Le temps passé à l’organisation du co-voiturage : cela a pris plusieurs heures sans rechigner avec un beau tableau Word à la clé.

Le temps de préparation du propos de l’accompagnateur : ce n’est que du plaisir pour se replonger dans les fiches qui expliquent tout ce qu’on va voir.

Le temps de repérage de l’itinéraire : merci au GPS, dont la batterie ne nous a pas lâché.

Le minibus Argos : c’est lui qui solutionne de justesse le problème du covoiturage ; encore une fois, il n’y a pas assez de conducteur ! J’en profite pour transmettre un GRAND MERCI, à ceux qui se proposent de chauffer les passagers.

Les rdv et le trajet jusqu’au parking de départ : aucun retard de participants, aucun oubli, aucune perte. On a quand même eu une petite aventure avec la porte arrière du minibus (juste pour rigoler).

Le parcours : un peu de piste, un peu de sentier, un peu de hors sentier. Juste de quoi associé un brin de convivialité, avec un zest d’effort + quelques gouttes d’aventure.

La rando en elle-même : on a tout vu, sans se presser, sans se perdre, avec un super coin de pique-nique, et la sieste n’en parlons pas + la rencontre avec deux mantes religieuses et deux bourricots + la rencontre avec l’association « Les Géophiles » et leurs charrettes électriques. Juste une petite frayeur pour Jacqueline (la doyenne de la journée), qui pas loin de l’arrivée, à basculer vers l’avant à la suite d’un dérapage. Chute heureusement sans gravité.

La météo : parfaite, du beau pas trop chaud, juste comme il faut pour apprécier les rayons du soleil.

Les couleurs : ça y est c’est bien l’automne. Les couleurs sont là pour en parler et la luminosité aussi.

A l’arrivée : tout le monde est content de ces 335 m de dénivelé et presque 10 km.

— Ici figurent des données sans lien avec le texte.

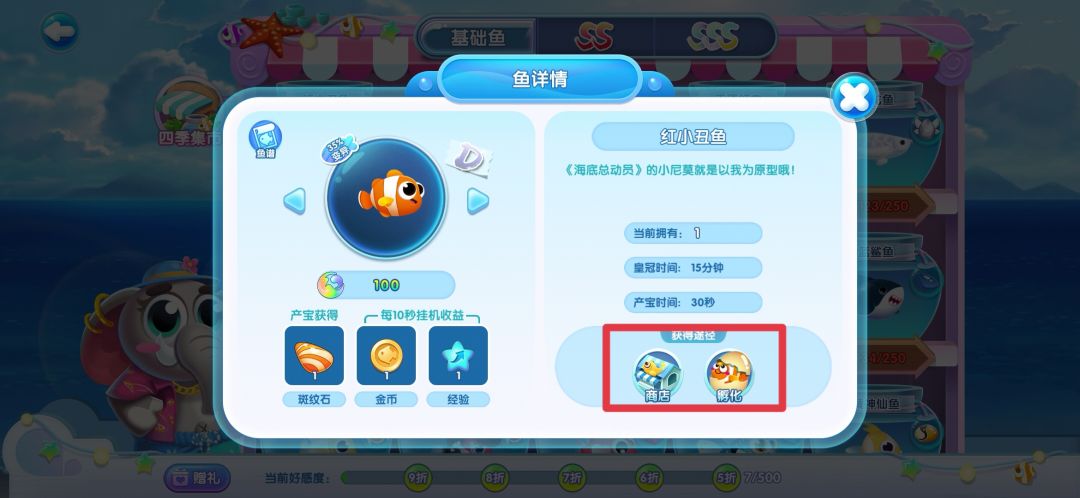
Task: Click the 经验 star experience icon
Action: (458, 355)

Alors voilà : zéro pointé pour ce zéro faute. Ce qui n’était pas gagné d’avance vu l’emballement des inscriptions : nous étions quand même 28.

A bientôt à tous, Jean.

 

Compte-rendu rando lacs de Peirefique – 13 octobre 2018

Pour cette randonnée dans la vallée de la Roya, nous avions choisi comme objectif les lacs de Peirefique.

Hé ben ! C’était pas dégueu. Nous ne nous sommes pas trompés. Il fallait y être pour en profiter.

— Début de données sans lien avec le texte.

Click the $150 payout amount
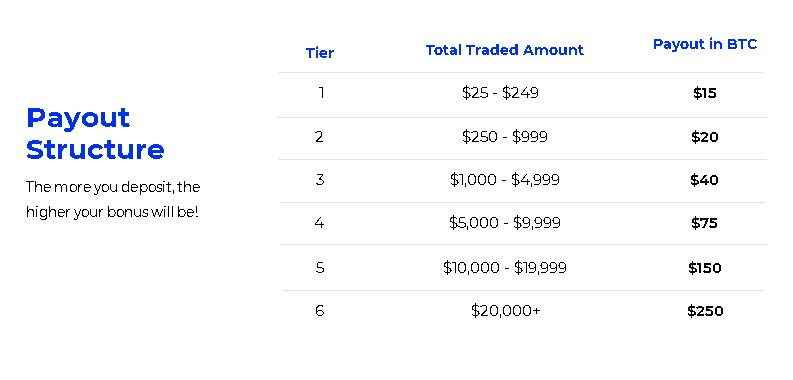The width and height of the screenshot is (793, 380). click(x=704, y=268)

La température réduite à 0° au parking, nous a boostés pour rejoindre la baisse de Peirefique. De toute façon, à l’ombre, il ne fallait pas traîner. Mais en débouchant là-haut, quel régal ! Couleurs et lumière sont au rendez-vous pour transformer la montagne en spectacle.

Nous quittons la piste militaire pour poursuivre par un sentier en crête qui offre une vue synoptique sur la haute Roya. D’ailleurs, les militaires italiens devaient en profiter, eux-aussi, de la vue. Les traces de leur occupation ont été bien nettoyées, et les ruines qui restent n’abîment pas la montagne.

Aujourd’hui au programme, ce sont : couleurs d’automne et lumière éclatante. On ne se lasse pas de cette palette, qui nous attire toujours plus haut. Après le sentier confortable, c’est le pierrier qui nous attend et qui permet d’accéder au premier lac dans le cirque glaciaire.

Après nous être nourris de toutes ces couleurs, nous voilà prêts à l’attaque. Chacun sort son Opinel pour la mise à mort du saucisson. Petit rafraîchissement au moment du pique-nique, mais la convivialité est là. Avec cette fraîcheur, le temps de sieste équivaut au temps qu’il faut à Noëlle pour faire le tour du lac, et nous voilà repartis.

La descente varie de la montée. Cet itinéraire est au choix une boucle rétrécie ou un aller-retour élargi. En tout cas on s’en est mis plein les mirettes.

A bientôt Jean et MERCI Hubert pour les photos.